Jeff is getting a new roommate and he was visiting yesterday with two of his friends. They all road-tripped up here from Olympia to bring some of his stuff. They made dinner last night, and so I was invited out to join them. When I got there after work, Herreld and Joe were preparing dinner and about half an hour into our conversation, Joe wandered into the living room and eventually fell asleep until we woke him for dinner. A little while after Joe disappeared, Ann climbed down the ladder from the bedroom upstairs. She had lines in her face from her nap. At dinner, we talked about this sleepy phenomena and it caused me to think about my own first experiences with the pace and the beauty of the island. I feel like I was asleep every 3 or 4 hours for 3 or 4 hour naps for the entire week that I visited and then the first week that I lived here. I really do believe that my body needed that time and rest to spew out the spiritual toxins that had been building up in me from the life I was living in the suburbs. This morning, Joe talked about what a beautiful view Jeff had out his breakfast nook window and I remember just sitting and staring at the ocean, unable to make even polite conversation while Jeff cooked me meals and cleaned up after me. I was like a convalescent. I even took a picture of that view through the window. I think one of the characters does this in the movie, Enchanted April, too and I remember that scene resonating with me when I watched it a few years ago.
Some of the locals resent the part-time residents. I'm not sure I do. They don't really interfere with my journey and I don't have the experience to know what the island was like before there were so many of them.
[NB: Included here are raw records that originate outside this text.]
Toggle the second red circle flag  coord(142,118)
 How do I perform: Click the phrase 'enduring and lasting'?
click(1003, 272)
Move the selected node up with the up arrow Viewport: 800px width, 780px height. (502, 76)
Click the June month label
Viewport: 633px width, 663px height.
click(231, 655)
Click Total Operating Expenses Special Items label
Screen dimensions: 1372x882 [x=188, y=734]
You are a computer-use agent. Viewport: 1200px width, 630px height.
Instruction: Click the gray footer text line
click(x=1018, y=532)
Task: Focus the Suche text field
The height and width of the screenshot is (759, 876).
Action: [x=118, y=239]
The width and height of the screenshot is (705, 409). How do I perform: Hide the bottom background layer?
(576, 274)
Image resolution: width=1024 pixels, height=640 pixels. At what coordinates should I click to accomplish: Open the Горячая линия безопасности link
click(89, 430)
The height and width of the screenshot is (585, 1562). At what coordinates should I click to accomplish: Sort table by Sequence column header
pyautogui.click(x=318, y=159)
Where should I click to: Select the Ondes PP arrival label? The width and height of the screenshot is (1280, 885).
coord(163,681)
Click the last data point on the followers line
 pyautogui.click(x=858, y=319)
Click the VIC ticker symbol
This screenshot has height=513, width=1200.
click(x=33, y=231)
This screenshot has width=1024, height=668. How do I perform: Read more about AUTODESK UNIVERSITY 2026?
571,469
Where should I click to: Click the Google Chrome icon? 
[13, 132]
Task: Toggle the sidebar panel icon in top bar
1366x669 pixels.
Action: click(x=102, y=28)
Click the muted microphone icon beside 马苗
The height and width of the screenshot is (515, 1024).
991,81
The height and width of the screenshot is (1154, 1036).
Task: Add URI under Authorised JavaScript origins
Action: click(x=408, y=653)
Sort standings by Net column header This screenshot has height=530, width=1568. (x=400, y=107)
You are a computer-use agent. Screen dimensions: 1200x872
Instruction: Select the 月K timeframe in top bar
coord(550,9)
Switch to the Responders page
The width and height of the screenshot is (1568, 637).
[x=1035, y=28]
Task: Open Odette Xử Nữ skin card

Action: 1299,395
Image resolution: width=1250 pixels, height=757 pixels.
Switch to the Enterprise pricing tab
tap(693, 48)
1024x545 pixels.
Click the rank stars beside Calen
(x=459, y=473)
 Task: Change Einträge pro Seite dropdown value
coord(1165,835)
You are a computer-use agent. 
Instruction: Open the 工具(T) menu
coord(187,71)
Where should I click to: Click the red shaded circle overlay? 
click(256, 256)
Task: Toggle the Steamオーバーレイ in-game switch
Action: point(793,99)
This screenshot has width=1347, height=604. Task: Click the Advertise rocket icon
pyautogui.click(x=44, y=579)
Now, I don't like that some of the speculation that they can do because of their wealth limits land-owning opportunities for locals but in November we voted in a local government that really does seem to represent local interests rather than money interest. It's a neat example of democracy working in a small community. I think that might even out the balance of power. I figure that the part-time residents will have to see at some point that if all of the working-class artistic back-to-the-land types are forced out because they can't afford to stay, then the island will lose the charm that brought them there in the first place. I hope.